Vorstellungswelten auf der SpurDr. Ulrich Sieg wandelt erfolgreich zwischen zeitgeschichtlicher und schachlicher Forschungvon Harald Fietz, Mai 2002 |
Ulrich Sieg liebt Pläne. Solche, die er selbst auf 64 Feldern produziert, und solche, die Philosophen und Publizisten einst zur Deutung ihrer Zeit entwarfen. Für beide Arten der Reflektion ist der gebürtige Lübecker bereits ausgezeichnet worden: 1995 verlieh ihm der Weltschachverband den FIDE-Meister-Titel; 2000 erhielt er vom Verband der Historikerinnen und Historiker den prestigeträchtigen Nachwuchspreis. "Jüdische Intellektuelle im Ersten Weltkrieg - Kriegserfahrungen, weltanschauliche Debatten und kulturelle Neuentwürfe" heißt seine beim Akademie-Verlag veröffentlichte Habilitationsschrift.
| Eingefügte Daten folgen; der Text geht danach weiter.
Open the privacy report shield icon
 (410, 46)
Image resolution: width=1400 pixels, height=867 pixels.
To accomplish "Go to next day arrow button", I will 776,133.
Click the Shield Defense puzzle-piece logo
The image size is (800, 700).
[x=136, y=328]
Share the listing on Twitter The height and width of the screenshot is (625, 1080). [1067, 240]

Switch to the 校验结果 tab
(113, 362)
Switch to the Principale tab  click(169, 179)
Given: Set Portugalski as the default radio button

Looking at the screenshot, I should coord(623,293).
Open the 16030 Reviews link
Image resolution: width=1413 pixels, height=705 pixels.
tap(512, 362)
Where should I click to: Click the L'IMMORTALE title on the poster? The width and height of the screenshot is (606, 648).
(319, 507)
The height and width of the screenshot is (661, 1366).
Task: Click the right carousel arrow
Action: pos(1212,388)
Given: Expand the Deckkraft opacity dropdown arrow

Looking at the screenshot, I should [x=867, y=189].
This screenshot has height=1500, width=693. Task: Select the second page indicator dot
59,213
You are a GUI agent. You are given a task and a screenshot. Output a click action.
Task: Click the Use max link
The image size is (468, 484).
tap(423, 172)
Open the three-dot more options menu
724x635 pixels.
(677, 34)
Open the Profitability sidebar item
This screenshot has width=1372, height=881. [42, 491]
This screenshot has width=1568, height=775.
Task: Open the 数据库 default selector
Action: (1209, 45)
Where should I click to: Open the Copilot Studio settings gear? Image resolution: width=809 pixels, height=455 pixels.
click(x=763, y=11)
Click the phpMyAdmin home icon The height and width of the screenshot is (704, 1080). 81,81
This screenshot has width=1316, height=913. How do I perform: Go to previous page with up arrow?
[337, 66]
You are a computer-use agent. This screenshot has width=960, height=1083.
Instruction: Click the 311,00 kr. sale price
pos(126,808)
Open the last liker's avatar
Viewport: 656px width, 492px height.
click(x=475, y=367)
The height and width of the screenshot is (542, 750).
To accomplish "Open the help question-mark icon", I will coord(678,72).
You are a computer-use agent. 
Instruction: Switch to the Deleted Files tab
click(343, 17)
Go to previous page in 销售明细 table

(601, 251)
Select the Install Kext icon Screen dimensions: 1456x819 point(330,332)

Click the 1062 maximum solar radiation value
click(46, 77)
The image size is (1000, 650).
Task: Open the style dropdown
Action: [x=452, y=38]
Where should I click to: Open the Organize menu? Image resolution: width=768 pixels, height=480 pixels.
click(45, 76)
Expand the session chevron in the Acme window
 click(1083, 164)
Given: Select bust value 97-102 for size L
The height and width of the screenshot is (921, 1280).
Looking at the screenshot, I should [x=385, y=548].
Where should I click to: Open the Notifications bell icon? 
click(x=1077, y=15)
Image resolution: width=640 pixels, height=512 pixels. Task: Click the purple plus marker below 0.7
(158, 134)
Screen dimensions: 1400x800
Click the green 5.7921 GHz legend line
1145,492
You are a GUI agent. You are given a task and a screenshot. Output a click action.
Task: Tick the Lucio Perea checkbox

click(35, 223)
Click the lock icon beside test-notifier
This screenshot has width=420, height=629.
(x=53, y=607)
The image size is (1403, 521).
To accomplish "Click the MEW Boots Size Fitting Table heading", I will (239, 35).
Ein detaillierter Blick auf Anfeindungen und Ausgrenzungen im Kaiserreich, die die Rückbesinnung auf jüdische Identität verstärkten - insbesondere die Orientierung auf das Ostjudentum. Mit Akiba Rubinstein, Ossip Bernstein und Samuel Reshevsky an der Spitze haben bekanntlich zahlreiche herausragende Schachspieler dieser Herkunft in den Jahrzehnten nach dem Jahrhundertwechsel 1900 den Weg aus Osteuropa in den Westen gemacht. Sie stammten aus einem Kulturkreis, der - zumindest aus Sicht des akkulturierten jüdischen Bildungsbürgertums - aufgrund des Krieges im Osten und den politischen Neugliederungen mehr Aufmerksamkeit erhielt. Sieg fokussiert daher - neben den intellektuellen Diskursen rund die Kriegsereignisse - insbesondere auf die Verherrlichung ursprünglicher Religiosität als Element für den Entwurf eines neuen Weltbildes. Eine jüdische Generation, die die Aufstiegsbarrieren abseits "freier" Berufe zu spüren bekam (z.B. an Universitäten, dem Militär, Justiz und Verwaltung), fieberte aufgrund der Erfahrungen des umfassenden Zivilisationsbruchs im Ersten Weltkrieg und wegen wachsender Skepsis am Fortschrittsglauben der Moderne auf eine kulturelle Erneuerung hin. Das idealisierte Gedankengut des Ostjudentums erfüllte die Sehnsucht nach politisch-religiösen Deutungen im Sinne einer einheitlichen, zionistischen Weltanschauung.
Dr. Ulrich Sieg
Die vielschichtigen Denkströmungen waren auch jenem Mann bekannt, dem Ulrich Siegs außer-universitäres Forschungsinteresse gilt. Schachweltmeister Emanuel Lasker hatte im Kaiserreich und der Weimarer Republik nicht bloß am Brett seinen Platz, sondern erwarb sich Verdienste mit mathematischen Arbeiten, philosophischen Schriften, Versuchen als Dramatiker, Spielerfinder und politischer Kommentator. Doch auch er bekam Exklusionsmechanismen zu spüren. Sein Streben nach einer Professur für Mathematik scheiterte in England und Amerika; im Deutschen Reich versuchte er es erst gar nicht. Trotzdem war er bis zu seiner Emigration 1933 in philosophische und naturwissenschaftliche Diskussionen mit führenden Gelehrten seiner Heimat einbezogen. Die schachkulturelle Forschung steht aber selbst bei diesem exponierten Multitalent am Anfang. Obwohl Sieg und seine Mitstreiter die intensive Quellensuche zum jüngsten Lasker-Sammelband bereits Mitte der 90er Jahre begannen, sieht der Privatdozent für Neuere Geschichte an der Universität Marburg noch ein weites Feld zu beackern: "Man muss das Schach auch im Spiegel der Epochen sehen. Es gibt beispielsweise die Idee, in Berlin im Jahr 2003 einen Kongress zu "Schach und bürgerliche Welt im 19. Jahrhundert" zu veranstalten. Und speziell zu Lasker sind noch viele Schnittstellen zu gesellschaftlichen Bereichen seiner Zeit zu entdecken. Wenn man die Namen seiner Kontakte hat, dann beginnt die Kleinarbeit. Vieles ist momentan ungesichtet."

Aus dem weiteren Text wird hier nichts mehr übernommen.